In:Norwegian Verb Particles
Leiv Inge Aa
[Studies in Germanic Linguistics 4] 2020
► pp. ix–x
Acknowledgements
Published online: 11 August 2020
https://doi.org/10.1075/sigl.4.ack
https://doi.org/10.1075/sigl.4.ack
10–15 years ago, I was working as a dictionary editor for Norsk Ordbok (the Norwegian dictionary of spoken language and the Nynorsk written language), where I had the opportunity to do much empirical research on and write dictionary articles about prepositions. When I worked on the opp ‘up’ material, I found a passage from Ivar Aasen’s (1848: § 335) descriptive grammar of spoken Norwegian, where he claims that particles are generally distributed to the left of the object DP. The linguistic literature had to my knowledge always claimed a free particle alternation in Norwegian. This discrepancy was the starting point of my doctoral dissertation (Aa 2015b), which the empirical material in this book builds on. However, I have added new parts, and removed some, and the theoretical perspectives are also new.
First of all, I will thank the editors of Studies in Germanic Linguistics, Michael T. Putnam, B. Richard Page, and Laura Catharine Smith. In particular, Michael T. Putnam has been very helpful and encouraging throughout the process.
A special word of gratitude goes to my most important intellectual inspiration over the last 20 years, Professor Tor A. Åfarli, who has contributed significantly to this work with his wide theoretical knowledge and his empirical sharpness. I will also thank Professors Terje Lohndal and Mikael Vinka for detailed and insightful comments on earlier versions of the manuscript, which were much more than I could have asked for.
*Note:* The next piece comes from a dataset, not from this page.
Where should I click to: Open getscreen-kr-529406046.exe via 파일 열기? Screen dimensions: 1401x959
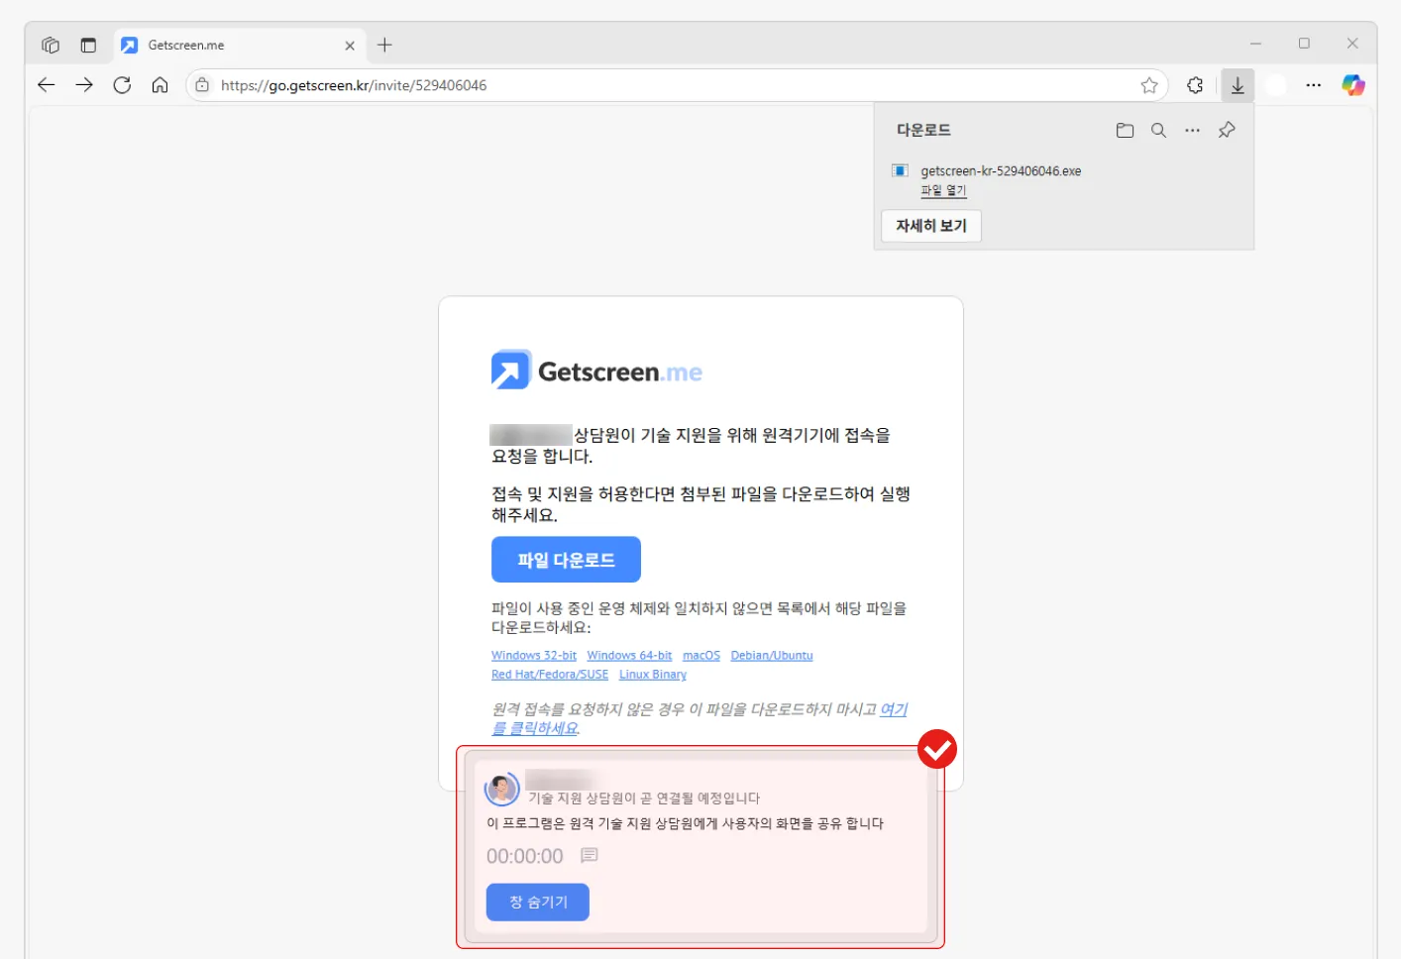point(942,190)
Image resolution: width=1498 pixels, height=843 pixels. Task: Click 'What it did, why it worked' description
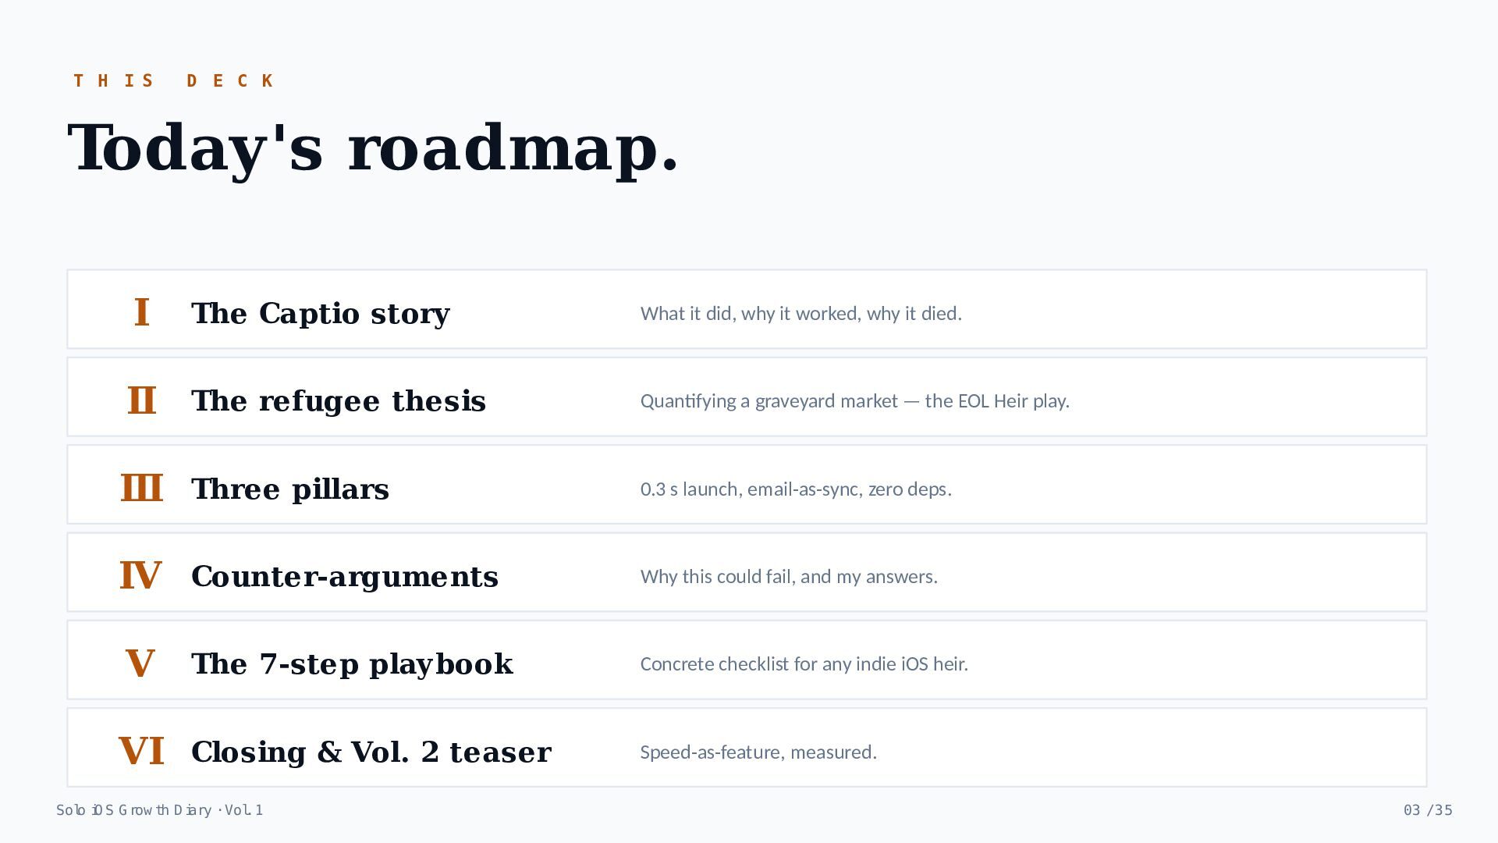801,313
The same applies to SiGLs anonymous reviewers; especially one of them made me rethink completely things that I thought that I had already thought too much about.
I will thank my friends and colleagues at the Norwegian section (Department of Teacher Education) and the Scandinavian section (Department of Language and Literature) at the Norwegian University of Science and Technology (NTNU) for daily discussions and inspiration.
Last, and most importantly, I will thank my wife, Nina, and our three daughters, Astrid, Ingjerd, and Johanne, all of whom have contributed to this work in their own particular ways, but first and foremost to things not related to it.